Filho de ex-escravos, o americano do Texas foi o primeiro boxeador negro campeão dos pesos-pesados, mas foi questionado durante toda a sua carreira.
A segregação racial daquele período não permitia a um lutador negro enfrentar os melhores lutadores daquele tempo, já que todos eram brancos e se recusavam a enfrentar afrodescendentes, ainda que já existissem lutas inter-raciais.
Apesar de tudo, Jonhson era o rei dos pesos-pesados e teve na carreira um cartel de aproximadamente 104 lutas, com 73 vitórias (40 por nocaute), 13 derrotas e 10 empates.
No período em que foi campeão mundial (1908-1915), houve um movimento chamado "grande esperança branca", onde todos queriam que o título mundial fosse tirado dele.
Na ocasião, o até então aposentado James Jeffries, branco campeão mundial e racista, aceitou suspender a aposentadoria e voltar aos ringues para "provar quem um homem branco é melhor que um homem negro".
Conhecida como a "luta do século", a disputa aconteceu com a presença de 20 mil pessoas em Nevada, nos Estados Unidos, e Jack acabou vencendo depois de 15 rodadas.

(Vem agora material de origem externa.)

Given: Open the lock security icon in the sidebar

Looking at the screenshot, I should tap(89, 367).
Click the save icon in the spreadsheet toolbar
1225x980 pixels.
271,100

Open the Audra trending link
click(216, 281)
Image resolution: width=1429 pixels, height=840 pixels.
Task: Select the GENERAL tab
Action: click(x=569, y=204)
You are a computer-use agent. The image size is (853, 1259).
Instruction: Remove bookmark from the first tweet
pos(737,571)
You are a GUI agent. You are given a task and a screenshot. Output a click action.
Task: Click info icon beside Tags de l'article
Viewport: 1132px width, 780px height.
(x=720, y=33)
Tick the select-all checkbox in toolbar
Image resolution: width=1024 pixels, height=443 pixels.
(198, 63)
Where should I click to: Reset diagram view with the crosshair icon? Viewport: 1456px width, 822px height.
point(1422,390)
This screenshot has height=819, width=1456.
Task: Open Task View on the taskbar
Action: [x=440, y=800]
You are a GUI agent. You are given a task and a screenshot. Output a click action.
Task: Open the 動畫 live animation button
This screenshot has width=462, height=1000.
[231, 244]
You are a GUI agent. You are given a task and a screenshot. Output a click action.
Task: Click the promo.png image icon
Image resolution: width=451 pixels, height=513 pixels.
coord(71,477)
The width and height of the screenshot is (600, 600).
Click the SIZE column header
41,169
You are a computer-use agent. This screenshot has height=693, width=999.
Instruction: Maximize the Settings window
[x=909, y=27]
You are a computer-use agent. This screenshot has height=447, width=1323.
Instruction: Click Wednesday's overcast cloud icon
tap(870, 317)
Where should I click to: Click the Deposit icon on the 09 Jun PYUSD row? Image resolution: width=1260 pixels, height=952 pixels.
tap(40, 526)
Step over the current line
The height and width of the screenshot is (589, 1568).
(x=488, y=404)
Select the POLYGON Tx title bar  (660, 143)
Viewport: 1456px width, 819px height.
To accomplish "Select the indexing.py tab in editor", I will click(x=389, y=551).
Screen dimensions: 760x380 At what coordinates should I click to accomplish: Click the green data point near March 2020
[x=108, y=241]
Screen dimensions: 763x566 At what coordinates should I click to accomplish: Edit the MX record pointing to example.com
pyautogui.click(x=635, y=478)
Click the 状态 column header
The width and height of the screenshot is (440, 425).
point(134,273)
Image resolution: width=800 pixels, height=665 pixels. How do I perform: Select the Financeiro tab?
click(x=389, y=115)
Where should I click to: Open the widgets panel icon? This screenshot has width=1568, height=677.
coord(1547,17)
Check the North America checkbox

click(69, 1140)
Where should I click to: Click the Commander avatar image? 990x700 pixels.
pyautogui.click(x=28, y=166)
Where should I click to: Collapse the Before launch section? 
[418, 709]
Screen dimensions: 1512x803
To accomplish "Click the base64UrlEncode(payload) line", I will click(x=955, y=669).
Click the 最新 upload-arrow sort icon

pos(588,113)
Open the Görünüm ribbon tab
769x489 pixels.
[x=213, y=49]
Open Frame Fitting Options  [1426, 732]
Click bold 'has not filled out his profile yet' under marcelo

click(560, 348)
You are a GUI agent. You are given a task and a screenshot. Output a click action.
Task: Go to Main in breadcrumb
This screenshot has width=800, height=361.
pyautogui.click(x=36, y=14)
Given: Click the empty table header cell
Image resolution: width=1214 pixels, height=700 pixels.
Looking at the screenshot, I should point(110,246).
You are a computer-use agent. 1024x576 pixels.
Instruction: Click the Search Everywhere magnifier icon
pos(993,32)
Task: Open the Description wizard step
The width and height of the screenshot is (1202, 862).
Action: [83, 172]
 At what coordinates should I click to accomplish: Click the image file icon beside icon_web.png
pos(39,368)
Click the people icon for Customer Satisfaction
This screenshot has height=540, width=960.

As notícias da derrota de Jeffries desencadearam numerosos incidentes de violência branca contra negros, mas a relevância daquele dia para os afro-americanos foi transformada em poema por William Waring Cuney, chamada de "My Lord, what a morning" (Meu Senhor, que manhã).
Ó meu Senhor,
Que manhã,
ó meu Senhor,
Que sentimento,
quando Jack Johnson
virou a cara branca de neve
de JIm Jeffries
para o teto.
Uma ditadura pela frente: A ditadura militar no Brasil foi desafiante para mulheres no esporte.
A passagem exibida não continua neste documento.